NetIQ Migration Suite also includes Server Consolidator, a wizard-based tool that lets you move files, folders, printers, and shares—including all necessary permissions—between servers. This tool would be helpful in migrations that involve moving resources between computers in addition to just repermissioning files and folders.
| NetIQ Migration Suite 7.2 |
|
Contact: NetIQ * 408-856-3000 * 888-323-6768 Web: http://www.netiq.com Price: $6 per user Summary Pros: Provided excellent project-management and reporting features; combines easy-to-use GUI with scripting capabilities; affordable Cons: Computer migration requires a reboot; some installation steps are manual Rating: 4 out of 5 Recommendation: An enterprise-strength migration tool that supports the planning and management of complex migrations. |
Quest Migration Suite for Active Directory
Quest Migration Suite for Active Directory bundles Quest Domain Migration Wizard and Quest Reporter. The first of these tools is a functional and easy-to-use migration product; the second adds AD-reporting functionality. Of the products I tested, Quest Migration Suite for Active Directory was unparalleled in ease of use. Although its project-management and reporting capabilities aren't geared toward migration planning, the excellent scripting integration, hassle-free operation, and post-migration value of Quest Reporter make the suite a contender—if you're willing to pay a bit more.
Domain Migration Wizard, which Figure 4 shows, organizes migrations into projects and sessions. A project contains sessions and migrated users, groups, and computers. I could quit a session at any time and modify or complete it later. Domain Migration Wizard also provides reports that you can access from each step of the Wizard, but these reports provide information about only the current session. I would have liked the ability to view the objects I planned to migrate across multiple sessions and projects.

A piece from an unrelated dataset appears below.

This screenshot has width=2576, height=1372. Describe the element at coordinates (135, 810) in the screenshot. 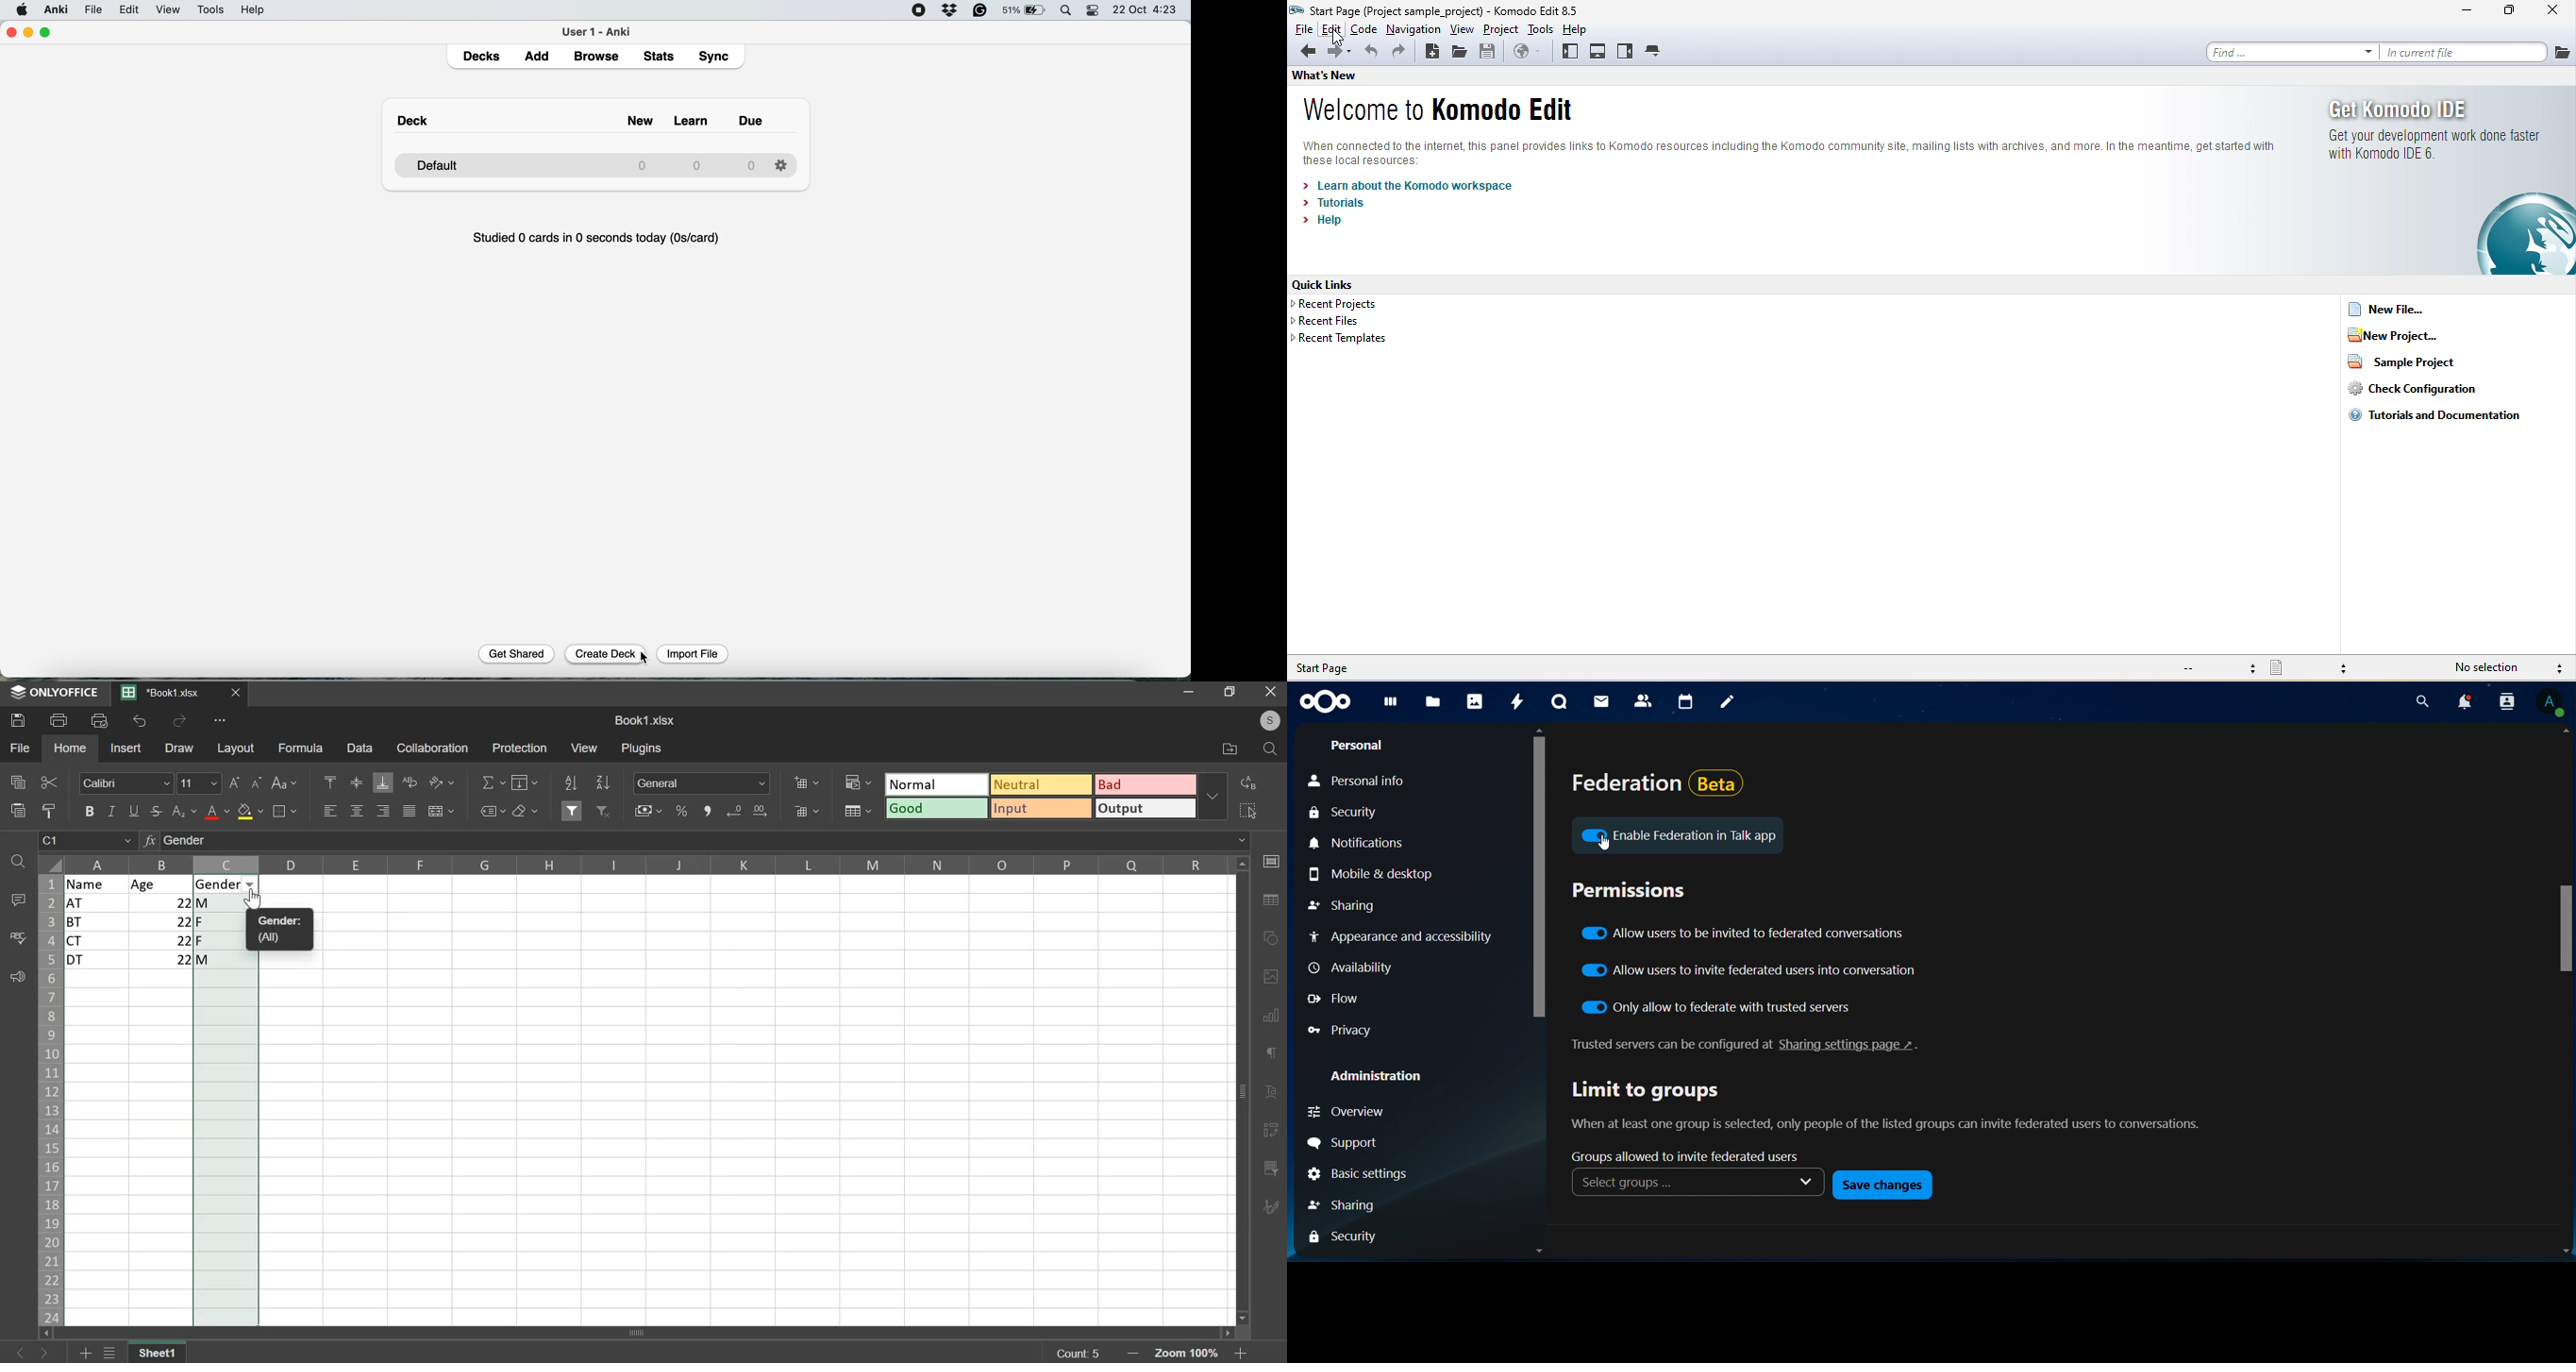

I see `underline` at that location.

The most impressive part of Quest Migration Suite for Active Directory was its ease of use. Both the installation and my first migration were error free. Unlike the other products I tested, this product doesn't offer a trial-migration function, but since I didn't encounter any errors, I didn't miss the ability to preview anticipated errors. The product provides an Undo feature to roll back changes after each session. You don't need to reboot or have users log off of a computer to migrate it, and the product even sets migrated computers' last logged-on domain to the target domain, preventing users from having to select a new domain during their next logon. Migration was seamless and easier than with any other tested product.

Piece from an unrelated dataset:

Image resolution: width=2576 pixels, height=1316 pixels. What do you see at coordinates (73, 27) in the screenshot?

Quest Reporter's reports aren't specific to domain migration, but some of them—such as duplicate users and effective NTFS permissions reports—were useful for planning migrations. Other reports included data about AD security and both Health Insurance Portability and Accountability Act (HIPPA) and Sarbanes-Oxley (SOX) Act compliance. Quest Reports is a valuable tool for a new AD infrastructure, and its inclusion in the suite makes the $14-per-user price tag more palatable.

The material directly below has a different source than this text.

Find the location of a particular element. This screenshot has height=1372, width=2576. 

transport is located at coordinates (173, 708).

| Quest Migration Suite for Active Directory 6.1 |
|
Contact: Quest Software * 949-754-8000 Web: http://www.quest.com Price: $14 per user Summary Pros: Easy to use; offers detailed reporting Cons: Migration-planning features are limited; expensive Rating: 3.5 out of 5 Recommendation: Fast, easy, and an excellent choice for all but the most complicated of migrations, despite being pricey. Consider this product if you want Quest Reporter to help manage AD after the migration. |
A Tough Choice
Choosing between the NetIQ Migration Suite's great migration-planning features and Quest Active Directory Migration Suite's ease of use was difficult. Although bv-Admin for Windows Migration shares NetIQ Migration Suite's ability to configure migrations in advance, the NetIQ product's price makes it the best deal. Of course, you might feel different, depending on your specific needs and environment.